Our previous post on the Bureau’s examination manual updates can be found here. In announcing this update, the Bureau noted that it will closely examine financial institutions’ decision-making in advertising, pricing and other areas, as well as institutions’ use of algorithms and artificial intelligence (“AI”) models, for any discriminatory practices that could form the basis of potential UDAAP violations. CFPB Director Chopra has been outspoken about the potential for AI systems throughout the financial industry to perpetuate discriminatory outcomes. The CFPB’s updated supervision manual underscores these concerns by empowering examiners to (i) consider “discriminatory outcomes” on different demographic groups and (ii) request documentation regarding an institution’s use of models, algorithms and decision-making processes.
The lawsuit contends that, by proposing to expand its authority to examine institutions for discriminatory practices or discriminatory effects across various consumer financial products or services, the CFPB overreached its statutory authority under the CFPA, acted in an arbitrary and capricious manner, and failed to follow required notice-and-comment procedures in violation of the Administrative Procedure Act (“APA”), 5 U.S.C. § 551 et seq. Among other allegations, the trade groups argue that the CFPA does not provide sufficient authority for the CFPB to pursue disparate impact claims based on acts or practices that, regardless of intent, have a disproportionate negative impact on a protected class. With respect to disparate impact, the lawsuit argues that, by failing to provide instruction on what might constitute actionable disparate impact under the CFPA, including by not identifying protected classes or explaining how institutions should test for discrimination, the CFPB has increased compliance costs on institutions that must guess at what the Bureau might deem discriminatory.
The lawsuit is also the latest vehicle in which industry groups are challenging the CFPB’s funding mechanism as violating the Appropriations Clause of the United States Constitution. (The inclusion of several Texas plaintiffs undoubtedly seeks to take advantage of what is likely a receptive Fifth Circuit Court of Appeals to this argument, as indicated by concurring opinions by five judges in an en banc decision last spring concerning a CFPB enforcement action against All American Check Cashing, Inc.)

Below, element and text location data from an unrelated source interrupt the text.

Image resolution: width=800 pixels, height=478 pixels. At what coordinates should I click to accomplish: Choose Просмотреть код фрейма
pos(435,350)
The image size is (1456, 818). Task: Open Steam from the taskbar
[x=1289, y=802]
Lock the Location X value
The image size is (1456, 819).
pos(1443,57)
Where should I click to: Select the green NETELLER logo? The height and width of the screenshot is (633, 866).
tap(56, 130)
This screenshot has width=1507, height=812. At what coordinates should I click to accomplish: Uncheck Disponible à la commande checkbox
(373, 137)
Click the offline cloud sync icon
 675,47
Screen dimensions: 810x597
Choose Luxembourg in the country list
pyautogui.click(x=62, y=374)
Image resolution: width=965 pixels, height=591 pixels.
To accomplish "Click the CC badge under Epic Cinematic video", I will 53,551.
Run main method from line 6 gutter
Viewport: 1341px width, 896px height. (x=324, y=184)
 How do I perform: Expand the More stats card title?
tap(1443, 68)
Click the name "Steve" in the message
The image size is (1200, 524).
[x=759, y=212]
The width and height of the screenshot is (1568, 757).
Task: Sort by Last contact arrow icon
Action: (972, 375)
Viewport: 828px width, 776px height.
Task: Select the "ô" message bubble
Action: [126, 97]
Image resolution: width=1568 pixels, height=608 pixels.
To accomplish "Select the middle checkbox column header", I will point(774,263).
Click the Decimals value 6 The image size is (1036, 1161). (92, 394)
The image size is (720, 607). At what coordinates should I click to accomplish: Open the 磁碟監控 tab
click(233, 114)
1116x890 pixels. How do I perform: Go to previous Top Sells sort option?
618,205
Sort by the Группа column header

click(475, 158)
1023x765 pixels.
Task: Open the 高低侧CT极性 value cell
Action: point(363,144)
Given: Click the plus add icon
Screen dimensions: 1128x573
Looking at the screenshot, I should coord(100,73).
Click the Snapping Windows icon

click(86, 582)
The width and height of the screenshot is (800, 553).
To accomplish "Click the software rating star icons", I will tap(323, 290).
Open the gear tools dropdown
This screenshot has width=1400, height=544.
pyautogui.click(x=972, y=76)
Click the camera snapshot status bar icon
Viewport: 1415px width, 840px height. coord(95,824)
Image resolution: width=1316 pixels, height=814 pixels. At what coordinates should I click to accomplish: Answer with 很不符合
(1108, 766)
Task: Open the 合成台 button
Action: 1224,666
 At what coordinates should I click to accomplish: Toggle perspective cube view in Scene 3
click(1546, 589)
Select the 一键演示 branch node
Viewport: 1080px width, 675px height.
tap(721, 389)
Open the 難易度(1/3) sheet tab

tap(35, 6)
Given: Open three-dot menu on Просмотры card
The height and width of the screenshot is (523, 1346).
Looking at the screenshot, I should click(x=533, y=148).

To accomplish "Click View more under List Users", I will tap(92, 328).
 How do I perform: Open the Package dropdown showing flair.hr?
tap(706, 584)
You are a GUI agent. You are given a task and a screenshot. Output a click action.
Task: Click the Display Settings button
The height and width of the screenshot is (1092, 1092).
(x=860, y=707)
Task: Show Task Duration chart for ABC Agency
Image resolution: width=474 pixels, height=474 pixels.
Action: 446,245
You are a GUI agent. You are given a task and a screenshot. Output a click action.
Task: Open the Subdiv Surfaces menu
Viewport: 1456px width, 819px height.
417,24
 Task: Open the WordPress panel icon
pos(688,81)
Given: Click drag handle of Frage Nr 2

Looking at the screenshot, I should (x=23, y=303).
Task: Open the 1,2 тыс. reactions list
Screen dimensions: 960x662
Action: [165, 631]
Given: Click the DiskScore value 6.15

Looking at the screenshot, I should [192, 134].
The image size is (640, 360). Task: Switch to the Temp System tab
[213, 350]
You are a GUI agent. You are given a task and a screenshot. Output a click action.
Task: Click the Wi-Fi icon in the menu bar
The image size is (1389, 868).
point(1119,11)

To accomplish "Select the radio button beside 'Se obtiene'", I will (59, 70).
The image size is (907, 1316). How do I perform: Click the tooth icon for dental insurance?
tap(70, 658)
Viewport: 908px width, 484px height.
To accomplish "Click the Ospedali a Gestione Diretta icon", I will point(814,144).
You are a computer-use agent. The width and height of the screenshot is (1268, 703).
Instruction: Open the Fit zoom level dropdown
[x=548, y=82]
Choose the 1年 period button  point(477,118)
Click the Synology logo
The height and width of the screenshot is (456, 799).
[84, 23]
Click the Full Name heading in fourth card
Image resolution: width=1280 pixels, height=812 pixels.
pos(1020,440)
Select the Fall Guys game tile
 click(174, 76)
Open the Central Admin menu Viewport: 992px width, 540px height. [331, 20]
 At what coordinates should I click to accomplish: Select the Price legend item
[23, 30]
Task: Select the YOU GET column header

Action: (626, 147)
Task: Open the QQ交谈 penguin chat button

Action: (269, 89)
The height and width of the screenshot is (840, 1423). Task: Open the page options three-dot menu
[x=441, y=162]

The district court may not need to reach the constitutional question, however. At the heart of this case is whether unfairness under the CFPA encompasses acts or practices that treat consumers disparately or have disparate impacts on consumers. Under the CFPA, an act or practice is unfair if it: (1) causes or is likely to cause substantial injury to consumers; (2) that is not reasonably avoidable by consumers; and (3) is not outweighed by countervailing benefits to consumers or competition. 12 U.S.C. § 5531. It is the last prong of the UDAAP analysis that cuts against the use of unfairness as an appropriate theory to challenge discriminatory conduct.
The typical unfair act or practice is undertaken by an entity for its benefit at the expense of both consumers and competition. For example, an institution might cut costs by not mailing certain required regulatory notices, a practice that would likely fail to benefit both consumers and compliant competitors, as compared to the potential injury consumers would suffer. A different practice could disparately impact certain consumers but could potentially benefit competitors whose practices do not distinguish among consumer populations, and thus would have to be weighed carefully to evaluate its potential unfairness within the meaning of the CFPA.
Contrast this with the analysis under the Equal Credit Opportunity Act (“ECOA”), which Congress passed in 1974, and makes discrimination against consumer and small business credit applicants on the basis of, among other things, membership in certain protected classes categorically unlawful. Under ECOA and its implementing Regulation B, a practice with a disparate impact on borrowers would be unlawful, unless “the creditor practice meets a legitimate business need that cannot reasonably be achieved as well by means that are less disparate in their impact.” 12 C.F.R. Part 1002 Supp. I Sec. 1002.6(a)-2.
UDAAP is a powerful tool, but using it to police discrimination in the consumer finance market places might stretch it beyond its limits.